Boldyreff (1925) described the preparation of salivary fistulae in the dog.

For preparing a parotid fistula , a fine sound is introduced through the orifice of the parotid duct, which is found opposite to the largest upper molar tooth, to the depth of 6–8 cm. Around the orifice and at a distance of about 0.5 cm from it, four sutures are laid on the mucosa at equal distances one from the other. After this, a round piece of mucosae, about 1 cm in diameter around the orifice, with the sutures at the edge of this piece, is cut out with small sharp scissors. The duct is then separated from surrounding tissues about 2 cm from the orifice in the direction of its length. Then an opening is made through the cheek into the mouth (from the point half way on the vertical line from the front or the back corner of the eye to the mouth) to the base of the prepared duct. The orifice of the duct is now led outside by pulling out with the forceps. Four sutures on the piece of mucosa are made around it. The piece of mucosa is sutured carefully to the skin with knot sutures. The wound inside the mouth is closed with a continuous suture. The piece of mucosa must be covered daily with Vaseline to prevent drying. Sutures must be taken out slowly, beginning 3 days after operation. For the first 10 days after operation, it is necessary to produce on the dog an intensive salivary secretion, twice a day, by introducing into the mouth of the animal dry bread or meat powder or 0.5 % solution of hydrochloric acid. Saliva is collected into graduated test tubes.

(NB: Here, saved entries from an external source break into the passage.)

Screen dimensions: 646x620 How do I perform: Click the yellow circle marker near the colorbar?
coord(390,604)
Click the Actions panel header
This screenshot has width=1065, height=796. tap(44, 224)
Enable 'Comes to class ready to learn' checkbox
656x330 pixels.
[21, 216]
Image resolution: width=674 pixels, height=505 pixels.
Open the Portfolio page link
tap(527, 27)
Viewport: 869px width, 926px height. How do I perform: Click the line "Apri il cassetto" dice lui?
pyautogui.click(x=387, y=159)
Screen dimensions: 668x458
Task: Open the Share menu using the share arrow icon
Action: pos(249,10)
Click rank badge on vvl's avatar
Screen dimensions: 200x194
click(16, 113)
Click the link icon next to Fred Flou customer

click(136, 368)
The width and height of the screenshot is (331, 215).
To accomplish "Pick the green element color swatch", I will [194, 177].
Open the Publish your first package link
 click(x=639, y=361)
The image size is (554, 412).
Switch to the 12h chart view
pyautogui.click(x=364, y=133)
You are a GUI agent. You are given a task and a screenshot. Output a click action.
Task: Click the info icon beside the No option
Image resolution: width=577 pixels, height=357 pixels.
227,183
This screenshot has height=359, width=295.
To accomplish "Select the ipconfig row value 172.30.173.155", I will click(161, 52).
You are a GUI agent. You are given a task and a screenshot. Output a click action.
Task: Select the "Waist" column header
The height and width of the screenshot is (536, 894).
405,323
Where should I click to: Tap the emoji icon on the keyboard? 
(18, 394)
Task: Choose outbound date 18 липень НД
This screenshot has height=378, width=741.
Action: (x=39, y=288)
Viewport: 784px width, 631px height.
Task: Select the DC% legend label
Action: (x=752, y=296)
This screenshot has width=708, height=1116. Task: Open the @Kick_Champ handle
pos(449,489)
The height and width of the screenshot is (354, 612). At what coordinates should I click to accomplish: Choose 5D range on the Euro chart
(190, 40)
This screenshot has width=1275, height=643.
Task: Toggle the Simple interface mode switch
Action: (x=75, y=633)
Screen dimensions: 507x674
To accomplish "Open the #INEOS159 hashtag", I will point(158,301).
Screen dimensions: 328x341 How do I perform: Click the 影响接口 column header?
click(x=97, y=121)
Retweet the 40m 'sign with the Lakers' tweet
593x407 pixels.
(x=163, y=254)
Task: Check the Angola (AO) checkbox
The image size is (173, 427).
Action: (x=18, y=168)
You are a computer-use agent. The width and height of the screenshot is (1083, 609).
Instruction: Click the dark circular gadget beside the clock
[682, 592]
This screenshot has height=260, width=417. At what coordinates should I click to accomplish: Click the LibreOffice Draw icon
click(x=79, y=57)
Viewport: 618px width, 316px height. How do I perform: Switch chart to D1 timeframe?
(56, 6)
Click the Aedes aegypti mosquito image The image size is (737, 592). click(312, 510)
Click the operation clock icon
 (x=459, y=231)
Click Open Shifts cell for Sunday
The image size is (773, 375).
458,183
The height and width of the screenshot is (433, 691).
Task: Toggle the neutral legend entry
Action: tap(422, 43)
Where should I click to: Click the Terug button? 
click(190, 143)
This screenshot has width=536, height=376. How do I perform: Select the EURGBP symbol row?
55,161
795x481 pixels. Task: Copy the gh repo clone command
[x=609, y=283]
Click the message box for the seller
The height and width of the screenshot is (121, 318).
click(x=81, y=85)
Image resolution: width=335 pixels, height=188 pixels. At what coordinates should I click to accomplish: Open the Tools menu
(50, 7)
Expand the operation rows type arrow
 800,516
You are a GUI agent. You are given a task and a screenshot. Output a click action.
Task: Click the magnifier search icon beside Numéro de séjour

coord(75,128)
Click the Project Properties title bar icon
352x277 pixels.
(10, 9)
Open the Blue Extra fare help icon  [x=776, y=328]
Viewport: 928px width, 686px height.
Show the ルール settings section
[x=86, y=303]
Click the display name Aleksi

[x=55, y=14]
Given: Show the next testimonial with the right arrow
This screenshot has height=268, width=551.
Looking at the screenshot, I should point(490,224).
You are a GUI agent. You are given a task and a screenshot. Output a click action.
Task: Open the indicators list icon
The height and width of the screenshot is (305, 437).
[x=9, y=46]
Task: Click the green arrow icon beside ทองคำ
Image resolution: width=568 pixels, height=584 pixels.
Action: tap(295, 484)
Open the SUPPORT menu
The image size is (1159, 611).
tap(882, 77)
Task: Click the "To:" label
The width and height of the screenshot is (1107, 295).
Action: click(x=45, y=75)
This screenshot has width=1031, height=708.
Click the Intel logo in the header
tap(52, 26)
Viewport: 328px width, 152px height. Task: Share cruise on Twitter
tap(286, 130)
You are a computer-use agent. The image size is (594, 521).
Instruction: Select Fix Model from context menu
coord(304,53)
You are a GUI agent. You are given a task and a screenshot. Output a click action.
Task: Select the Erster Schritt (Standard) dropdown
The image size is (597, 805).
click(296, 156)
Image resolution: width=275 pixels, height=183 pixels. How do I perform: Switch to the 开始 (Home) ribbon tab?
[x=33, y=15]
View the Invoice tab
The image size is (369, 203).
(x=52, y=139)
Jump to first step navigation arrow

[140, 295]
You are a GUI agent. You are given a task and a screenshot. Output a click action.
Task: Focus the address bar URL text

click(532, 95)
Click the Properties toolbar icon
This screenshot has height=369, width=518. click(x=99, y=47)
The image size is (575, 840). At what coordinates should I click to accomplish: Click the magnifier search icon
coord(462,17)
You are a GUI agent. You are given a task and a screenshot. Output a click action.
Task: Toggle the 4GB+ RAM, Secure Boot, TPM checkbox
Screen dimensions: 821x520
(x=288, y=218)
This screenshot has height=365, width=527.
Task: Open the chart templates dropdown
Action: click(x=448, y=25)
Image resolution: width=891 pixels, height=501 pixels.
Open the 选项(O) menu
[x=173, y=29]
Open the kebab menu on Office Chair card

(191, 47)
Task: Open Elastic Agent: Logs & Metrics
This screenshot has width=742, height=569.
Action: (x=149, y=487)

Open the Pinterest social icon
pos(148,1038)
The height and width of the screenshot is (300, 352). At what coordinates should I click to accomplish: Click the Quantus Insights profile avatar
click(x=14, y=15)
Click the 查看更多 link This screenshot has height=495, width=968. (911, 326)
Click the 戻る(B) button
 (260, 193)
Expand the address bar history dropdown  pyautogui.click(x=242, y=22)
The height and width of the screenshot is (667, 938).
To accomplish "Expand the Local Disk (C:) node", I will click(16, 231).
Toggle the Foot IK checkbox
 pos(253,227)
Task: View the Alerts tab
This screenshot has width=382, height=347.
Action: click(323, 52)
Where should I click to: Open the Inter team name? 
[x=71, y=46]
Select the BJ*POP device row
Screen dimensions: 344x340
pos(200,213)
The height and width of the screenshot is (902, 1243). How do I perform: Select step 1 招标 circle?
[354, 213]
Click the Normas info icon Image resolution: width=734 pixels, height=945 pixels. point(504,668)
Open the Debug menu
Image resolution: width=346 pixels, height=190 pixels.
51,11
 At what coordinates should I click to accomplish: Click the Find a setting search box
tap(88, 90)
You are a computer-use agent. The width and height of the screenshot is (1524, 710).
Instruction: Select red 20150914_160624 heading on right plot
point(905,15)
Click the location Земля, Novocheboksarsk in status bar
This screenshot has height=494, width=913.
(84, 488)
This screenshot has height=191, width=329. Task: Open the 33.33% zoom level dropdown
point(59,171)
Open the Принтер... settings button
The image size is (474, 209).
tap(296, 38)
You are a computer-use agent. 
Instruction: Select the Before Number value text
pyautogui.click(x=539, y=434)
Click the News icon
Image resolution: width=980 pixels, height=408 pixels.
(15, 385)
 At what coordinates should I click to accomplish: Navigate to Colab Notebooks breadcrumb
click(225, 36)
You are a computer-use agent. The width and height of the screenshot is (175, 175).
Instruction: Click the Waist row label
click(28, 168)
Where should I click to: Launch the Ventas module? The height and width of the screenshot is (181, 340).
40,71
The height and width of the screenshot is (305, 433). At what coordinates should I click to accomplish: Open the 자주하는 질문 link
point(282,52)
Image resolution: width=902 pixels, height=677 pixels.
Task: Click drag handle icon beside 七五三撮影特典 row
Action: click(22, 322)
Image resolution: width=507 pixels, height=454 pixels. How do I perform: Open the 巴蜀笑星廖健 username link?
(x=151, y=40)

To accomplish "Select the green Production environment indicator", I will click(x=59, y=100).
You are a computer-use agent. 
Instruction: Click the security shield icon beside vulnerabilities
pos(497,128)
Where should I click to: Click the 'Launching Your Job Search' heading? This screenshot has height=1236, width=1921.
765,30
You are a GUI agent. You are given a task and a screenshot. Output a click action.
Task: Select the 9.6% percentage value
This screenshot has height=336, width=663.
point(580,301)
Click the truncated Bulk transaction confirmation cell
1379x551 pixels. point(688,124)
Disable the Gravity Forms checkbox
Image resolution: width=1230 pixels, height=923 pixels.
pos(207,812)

In a similar way, one can produce a fistula of the submaxillary or sublingual glands , usually a common fistula for both glands, because their ducts have a common orifice.

Ogawa et al. (2003) developed a model of chronic parotitis in rats by a direct injection of complete Freund’s adjuvant into the unilateral parotid gland via the parotid duct without skin incision.

Lambert et al. (1994) cultured acinar cells from lacrimal and submandibular glands as well as epithelial cells from rat small intestine in supplemented, serum-free media and measured the secretory components after treatment with various agents by radioimmunoassay.